Using Your Insurance: CONS

  • You’ll have to pay your deductible up-front to have your vehicle fixed. If your company is successful in collecting from OG’s insurance (a process called “subrogation“), they will refund your deductible to you.
  • You may not have purchased rental coverage, and if you did, it has a daily dollar limit and a maximum dollar limit.
  • The subrogation process takes time; even if your company successfully subrogates against OG’s company, you will probably have to wait for weeks to get your deductible back.
  • If your insurer isn’t successful in subrogation, they may count your accident against you. This could raise your rates down the road.

Using The Other Guy’s Insurance: PROS

  • You collect directly from OG’s insurance company. You do not have to pay a deductible, because you’re using OG’s liability insurance.
  • If you need to rent a replacement vehicle while yours is unavailable, there is no daily or maximum dollar limit. As long as the vehicle is a reasonable replacement for what was damaged, OG’s company pays 100%.
  • Your insurance company won’t count the accident against you, because it was “not-at-fault”.

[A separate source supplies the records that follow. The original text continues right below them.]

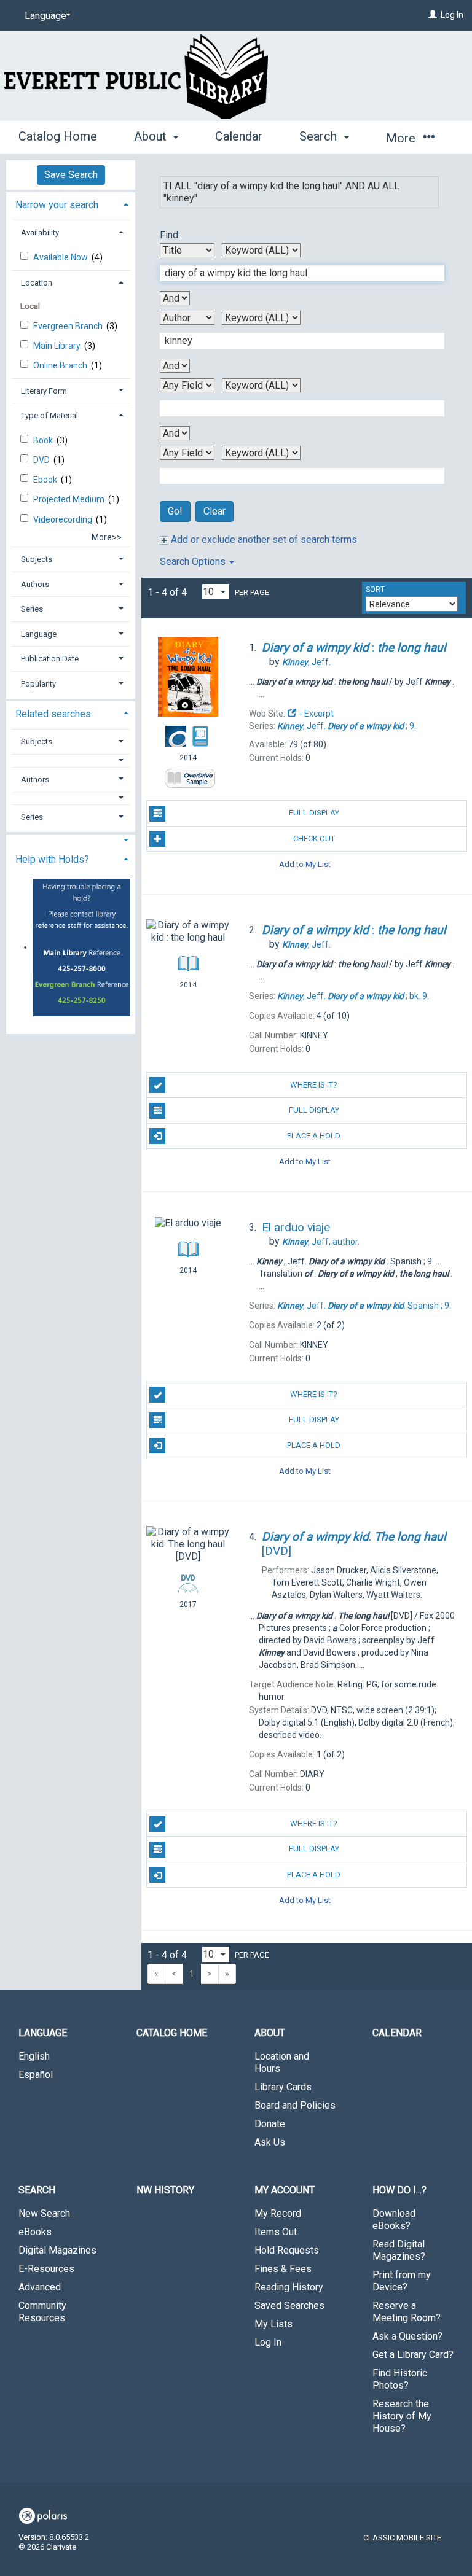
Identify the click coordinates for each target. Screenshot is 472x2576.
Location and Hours (281, 2062)
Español (35, 2074)
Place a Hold (313, 1135)
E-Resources (46, 2268)
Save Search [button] (71, 175)
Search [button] (319, 136)
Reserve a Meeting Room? (406, 2312)
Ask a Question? (407, 2336)
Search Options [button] (194, 561)
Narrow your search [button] (56, 205)
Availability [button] (40, 232)
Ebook (46, 479)
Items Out (275, 2232)
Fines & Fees (283, 2268)
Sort (375, 589)
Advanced (39, 2287)
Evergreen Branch (68, 326)
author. (321, 1242)
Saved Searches (289, 2305)
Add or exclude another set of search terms (262, 539)
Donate (269, 2124)
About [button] (152, 136)
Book (44, 440)
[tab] (70, 203)
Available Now (61, 257)
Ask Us (269, 2142)
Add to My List (305, 864)
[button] (71, 760)
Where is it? (313, 1084)
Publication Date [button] (50, 658)
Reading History (288, 2287)
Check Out (314, 838)
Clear (214, 511)
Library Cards (283, 2087)
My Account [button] (284, 2190)
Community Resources (42, 2312)
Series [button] (32, 608)
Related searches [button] (53, 714)
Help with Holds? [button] (52, 859)
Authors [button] (35, 584)
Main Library (57, 346)
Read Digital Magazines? (398, 2250)
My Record (277, 2213)
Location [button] (36, 282)
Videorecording (63, 519)
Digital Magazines (57, 2250)
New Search (44, 2213)
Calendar (238, 136)
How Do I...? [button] (399, 2190)
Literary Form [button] (44, 390)
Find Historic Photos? (399, 2379)
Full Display (314, 812)
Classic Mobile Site (402, 2537)
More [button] (402, 138)
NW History (165, 2190)
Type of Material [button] (49, 415)
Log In (452, 15)
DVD (42, 460)
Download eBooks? (393, 2220)
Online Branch (61, 365)
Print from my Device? (401, 2281)
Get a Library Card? (413, 2354)
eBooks (35, 2232)
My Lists (273, 2324)
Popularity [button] (38, 683)
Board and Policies (295, 2105)
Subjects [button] (36, 559)
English (34, 2056)
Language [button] (39, 634)
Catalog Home (57, 136)
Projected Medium (69, 499)
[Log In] (432, 15)
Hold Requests (286, 2250)
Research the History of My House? (401, 2416)
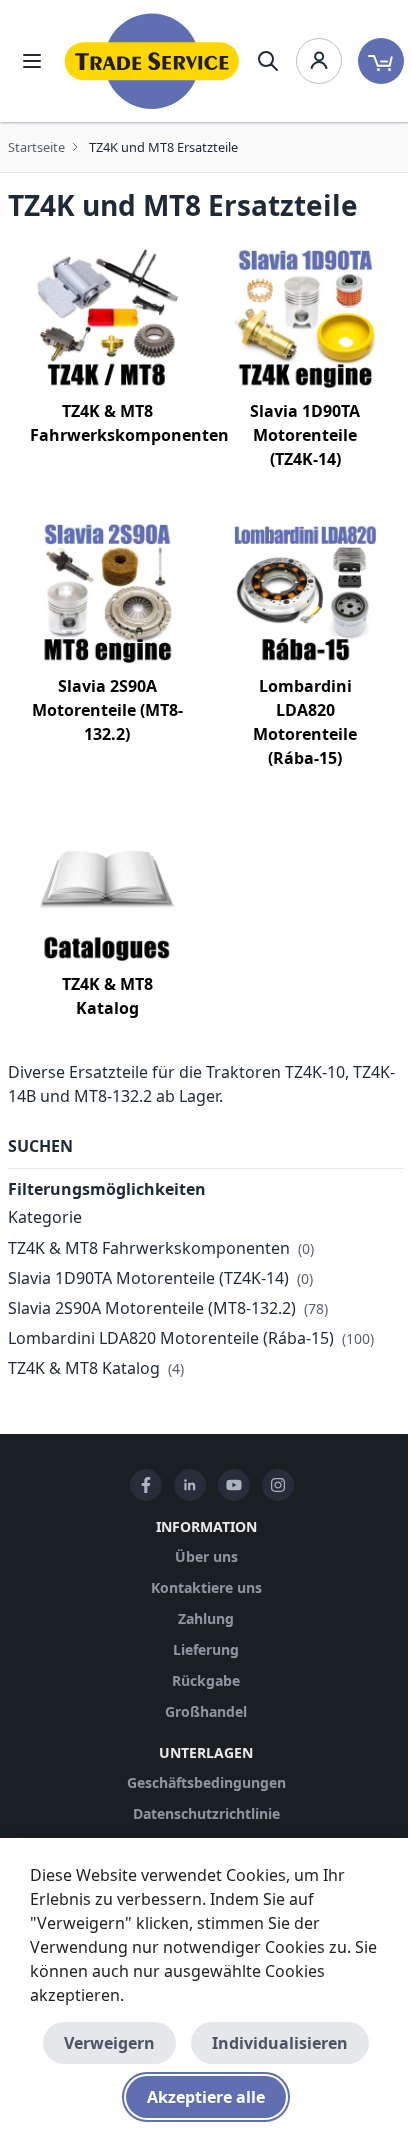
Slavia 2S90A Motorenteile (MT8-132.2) (107, 710)
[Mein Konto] (319, 61)
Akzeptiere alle (206, 2097)
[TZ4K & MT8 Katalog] (107, 891)
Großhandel (206, 1711)
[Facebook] (146, 1485)
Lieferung (206, 1649)
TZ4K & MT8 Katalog (84, 1368)
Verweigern (109, 2043)
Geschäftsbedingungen (206, 1782)
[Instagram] (278, 1485)
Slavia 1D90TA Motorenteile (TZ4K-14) (305, 435)
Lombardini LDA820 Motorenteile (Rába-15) (171, 1338)
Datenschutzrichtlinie (206, 1813)
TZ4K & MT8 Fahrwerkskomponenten (149, 1248)
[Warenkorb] (381, 61)
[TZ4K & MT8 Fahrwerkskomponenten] (107, 318)
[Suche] (268, 61)
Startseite (36, 147)
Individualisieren (280, 2043)
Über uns (206, 1556)
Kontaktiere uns (206, 1587)
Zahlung (206, 1618)
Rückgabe (206, 1680)
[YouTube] (234, 1485)
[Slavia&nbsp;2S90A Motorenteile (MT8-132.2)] (107, 592)
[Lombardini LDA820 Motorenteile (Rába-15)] (305, 592)
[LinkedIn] (190, 1485)
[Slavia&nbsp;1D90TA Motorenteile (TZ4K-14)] (305, 318)
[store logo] (152, 61)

Using The Other Guy’s Insurance: CONS

  • OG may not have insurance – even if they presented an insurance card at the accident scene. And, even though it’s mandatory. They may have not paid their premium or canceled their policy.
  • OG may not have ENOUGH insurance. Maine only requires drivers to carry $50,000 per person for injuries to other parties and $25,000 property damage. If you’re tooling around in a modest late model vehicle, $25,000 may not be enough to replace it if it’s totaled.
  • OG’s insurer may not readily accept liability. Some companies “play nicer” than others (we won’t name names here). Some are notorious for denying liability, no matter how clear-cut it may seem. This can drag out the whole process of getting you and your car back on the road, making it longer and more inconvenient than it needs to be.
  • A police report may be necessary to prove who’s at fault, especially if your story and OG’s don’t match. Some police departments are very quick to prepare accident reports and make them available. Others can literally take weeks.
  • Your agent won’t be able to help as much as in a first party claim. They may be able to offer advice, but since they probably don’t represent the other company, they won’t have much influence with them.

What To Do?

As you can see, it’s not a simple decision, and it depends greatly on the circumstances of your individual case. That’s just one reason why buying insurance from an agent – a knowledgeable advocate – is a smart decision. If you bought your policy from an 800 number or the internet, you won’t have a trusted advisor to help you decide which way to go with your claim.

Future posts will offer tips for dealing with
the claim process itself. Drive safely!